### The input

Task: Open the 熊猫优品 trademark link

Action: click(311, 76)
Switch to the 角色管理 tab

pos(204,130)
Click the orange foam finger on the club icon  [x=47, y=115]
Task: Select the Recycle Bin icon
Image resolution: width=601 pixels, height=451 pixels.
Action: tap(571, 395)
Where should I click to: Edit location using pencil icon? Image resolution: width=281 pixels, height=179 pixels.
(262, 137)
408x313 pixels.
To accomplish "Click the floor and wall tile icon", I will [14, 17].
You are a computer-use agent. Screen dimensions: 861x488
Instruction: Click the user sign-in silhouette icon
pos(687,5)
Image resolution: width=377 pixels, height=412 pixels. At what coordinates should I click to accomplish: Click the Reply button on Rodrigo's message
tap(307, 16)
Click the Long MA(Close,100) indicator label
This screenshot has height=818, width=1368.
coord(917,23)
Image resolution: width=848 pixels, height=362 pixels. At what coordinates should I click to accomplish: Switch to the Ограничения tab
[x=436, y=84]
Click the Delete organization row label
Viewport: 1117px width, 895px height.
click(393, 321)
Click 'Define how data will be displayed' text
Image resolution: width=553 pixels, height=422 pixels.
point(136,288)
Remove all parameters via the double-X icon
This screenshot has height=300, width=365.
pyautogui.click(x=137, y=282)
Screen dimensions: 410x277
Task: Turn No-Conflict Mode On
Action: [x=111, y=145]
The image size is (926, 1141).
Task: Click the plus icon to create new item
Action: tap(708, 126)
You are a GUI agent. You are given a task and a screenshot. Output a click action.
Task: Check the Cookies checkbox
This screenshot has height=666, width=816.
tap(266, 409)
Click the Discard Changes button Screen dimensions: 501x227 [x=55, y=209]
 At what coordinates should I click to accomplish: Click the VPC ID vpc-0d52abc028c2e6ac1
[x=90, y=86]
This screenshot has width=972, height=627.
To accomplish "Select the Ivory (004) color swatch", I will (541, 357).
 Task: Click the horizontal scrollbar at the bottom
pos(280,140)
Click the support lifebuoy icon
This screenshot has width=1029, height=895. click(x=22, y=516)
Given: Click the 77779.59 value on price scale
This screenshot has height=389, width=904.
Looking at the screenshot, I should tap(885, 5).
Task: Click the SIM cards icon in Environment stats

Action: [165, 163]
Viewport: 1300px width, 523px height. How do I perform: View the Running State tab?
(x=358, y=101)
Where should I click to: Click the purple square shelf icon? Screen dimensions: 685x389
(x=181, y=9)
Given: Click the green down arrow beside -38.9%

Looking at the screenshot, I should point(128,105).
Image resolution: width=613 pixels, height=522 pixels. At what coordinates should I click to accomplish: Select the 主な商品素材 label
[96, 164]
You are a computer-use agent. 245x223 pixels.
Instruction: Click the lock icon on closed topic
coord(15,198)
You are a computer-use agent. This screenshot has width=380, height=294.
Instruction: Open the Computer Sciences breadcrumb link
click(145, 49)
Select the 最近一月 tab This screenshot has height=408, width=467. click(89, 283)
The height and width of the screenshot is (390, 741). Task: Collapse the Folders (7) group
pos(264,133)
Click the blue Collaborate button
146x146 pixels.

### What to produce
Put the lines into a numbered list, leaving out blank lines. Begin at the line that contains "Switch to the 角色管理 tab" and stop after the line that contains "click(393, 321)".

### Result of the exercise
1. Switch to the 角色管理 tab
2. pos(204,130)
3. Click the orange foam finger on the club icon  [x=47, y=115]
4. Task: Select the Recycle Bin icon
5. Image resolution: width=601 pixels, height=451 pixels.
6. Action: tap(571, 395)
7. Where should I click to: Edit location using pencil icon? Image resolution: width=281 pixels, height=179 pixels.
8. (262, 137)
9. 408x313 pixels.
10. To accomplish "Click the floor and wall tile icon", I will [14, 17].
11. You are a computer-use agent. Screen dimensions: 861x488
12. Instruction: Click the user sign-in silhouette icon
13. pos(687,5)
14. Image resolution: width=377 pixels, height=412 pixels. At what coordinates should I click to accomplish: Click the Reply button on Rodrigo's message
15. tap(307, 16)
16. Click the Long MA(Close,100) indicator label
17. This screenshot has height=818, width=1368.
18. coord(917,23)
19. Image resolution: width=848 pixels, height=362 pixels. At what coordinates should I click to accomplish: Switch to the Ограничения tab
20. [x=436, y=84]
21. Click the Delete organization row label
22. Viewport: 1117px width, 895px height.
23. click(393, 321)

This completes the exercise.